Una speranza condivisa dalla Neue Zürcher Zeitung, il quotidiano del resto più vicino alle posizioni USA: "Bisogna sperare che la guerra conduca agli obiettivi fissati dagli americani e che indichi la via per un futuro migliore all'Iraq e al Medio Oriente."

A tutta la stampa lancia però un avvertimento la Basler Zeitung: "La prima vittima della guerra è la verità", ricorda in prima pagina il quotidiano basilese.

Parole di condanna

Alcuni quotidiani non risparmiano parole di condanna alla guerra scatenata dagli Stati Uniti e dai loro alleati. "Washington non si è data la pena di convincere una maggioranza di Stati che l'Iraq rappresenta un pericolo immediato", scrive il Tages Anzeiger.

"La violenza è legittima quando impedisce una violenza maggiore. Ciò non corrisponde alla realtà attuale dell'Iraq", aggiunge. Per concludere: "Con questa guerra il mondo diventa un posto meno sicuro."

Una posizione condivisa dalla Berner Zeitung, che ritiene legittimi dubbi contro questa guerra, "perché persone innocenti muoiono, perché non è dimostrato che ci siano relazioni tra Saddam e Bin Laden, perché l'Iraq non ci minaccia".

La speranza è nelle piazze

Molto spazio, sia nelle prime pagine sia nelle pagine interne, è dedicato dai giornali anche alle manifestazioni pacifiste in Svizzera e nel mondo. "La Svizzera ha conosciuto ieri la più grande ondata di manifestazioni della sua storia", scrive il Blick.

Sotto il titolo a caratteri cubitali "La guerra inizia, la strada resiste", il quotidiano romando 24Heures esclama, commentando le manifestazioni: "Che bel fremito, che soffio vento di speranza." Ma più avanti avverte: "Che i giovani che hanno manifestato ieri non perdano la speranza. Dovranno occupare ancora spesso la strada per far sì che il mondo sia meno laido."

La spontanea reazione delle piazze è l'unica ragione di speranza in un frangente drammatico anche per la Neue Luzerner Zeitung: "Pur con tutta l'impotenza di fronte all'onnipotenza militare: alla lunga l'opinione pubblica è la forza più potente.

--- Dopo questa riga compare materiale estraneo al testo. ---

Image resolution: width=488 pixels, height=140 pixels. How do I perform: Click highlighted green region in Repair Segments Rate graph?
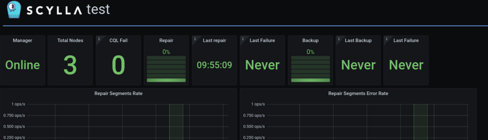click(x=176, y=122)
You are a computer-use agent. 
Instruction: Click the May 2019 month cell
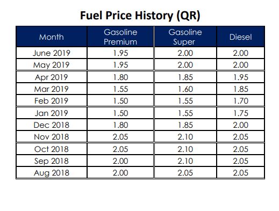pos(52,65)
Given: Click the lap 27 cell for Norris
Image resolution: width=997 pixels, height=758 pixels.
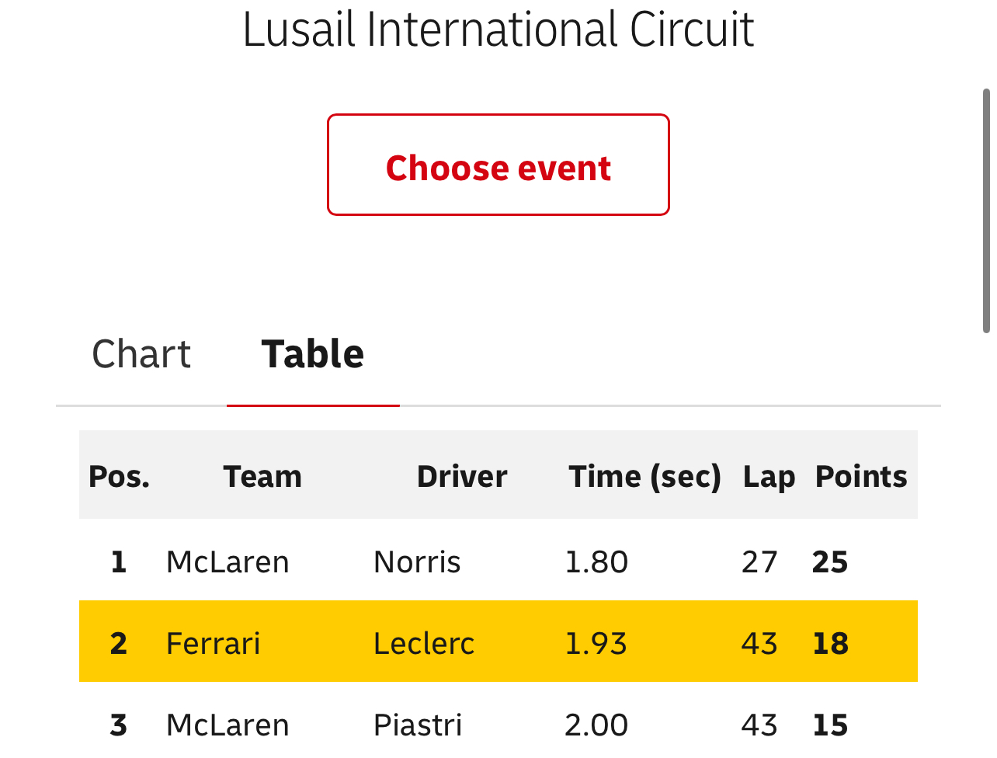Looking at the screenshot, I should tap(759, 562).
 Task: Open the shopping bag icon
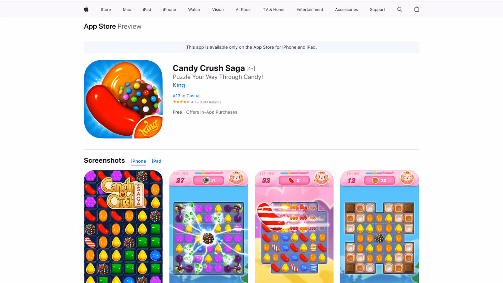point(417,9)
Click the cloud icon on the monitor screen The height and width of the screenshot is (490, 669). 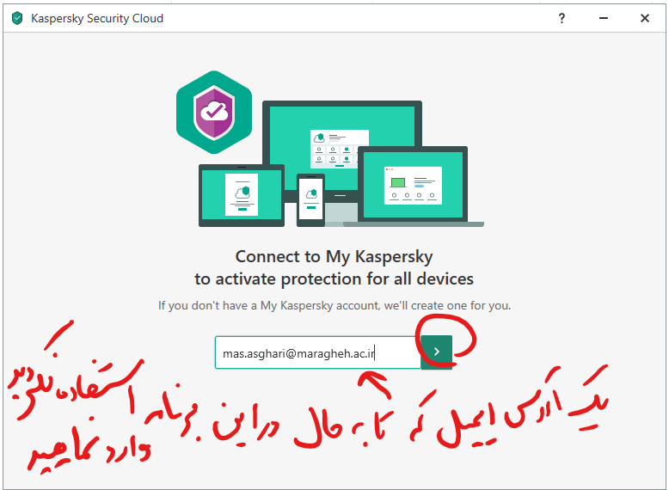coord(319,138)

E verrà il giorno in cui questa forza riuscirà a mettere fuori gioco la guerra."

Fuori dal coro invece la Neue Zürcher Zeitung: "La rabbia istintiva, l'irritazione contro gli americani e altre reazioni che annebbiano il cervello (...) in Svizzera e altrove non sono risposte alla guerra in Iraq."

Svizzera neutrale

La stampa commenta naturalmente anche le reazioni del governo svizzero. "I cittadini svizzeri non sono e non devono essere neutrali. Ma la Svizzera come Stato lo è", scrive la Neue Zürcher Zeitung. "Il consiglio federale ha ora dimostrato che prende seriamente la neutralità, intesa come neutralità attiva, che dietro le quinte agisce per limitare i danni della guerra."

Il Tages Anzeiger loda in particolare le parole della ministra degli esteri a favore di una politica umanitaria: "La consigliera federale Calmy-Rey è sulla strada giusta quando sottolinea i valori, al contrario del presidente della Confederazione Pascal Couchepin, che nel suo discorso davanti al parlamento ha risparmiato gli USA."

Il quotidiano chiede che la Svizzera adotti un divieto completo di esportare armi verso i paesi belligeranti: "Ciò significa che il nostro paese deve fermare immediatamente l'esportazione d'armi verso gli Stati Uniti. Solo una simile neutralità rende credibile la politica della Svizzera - all'interno e all'estero.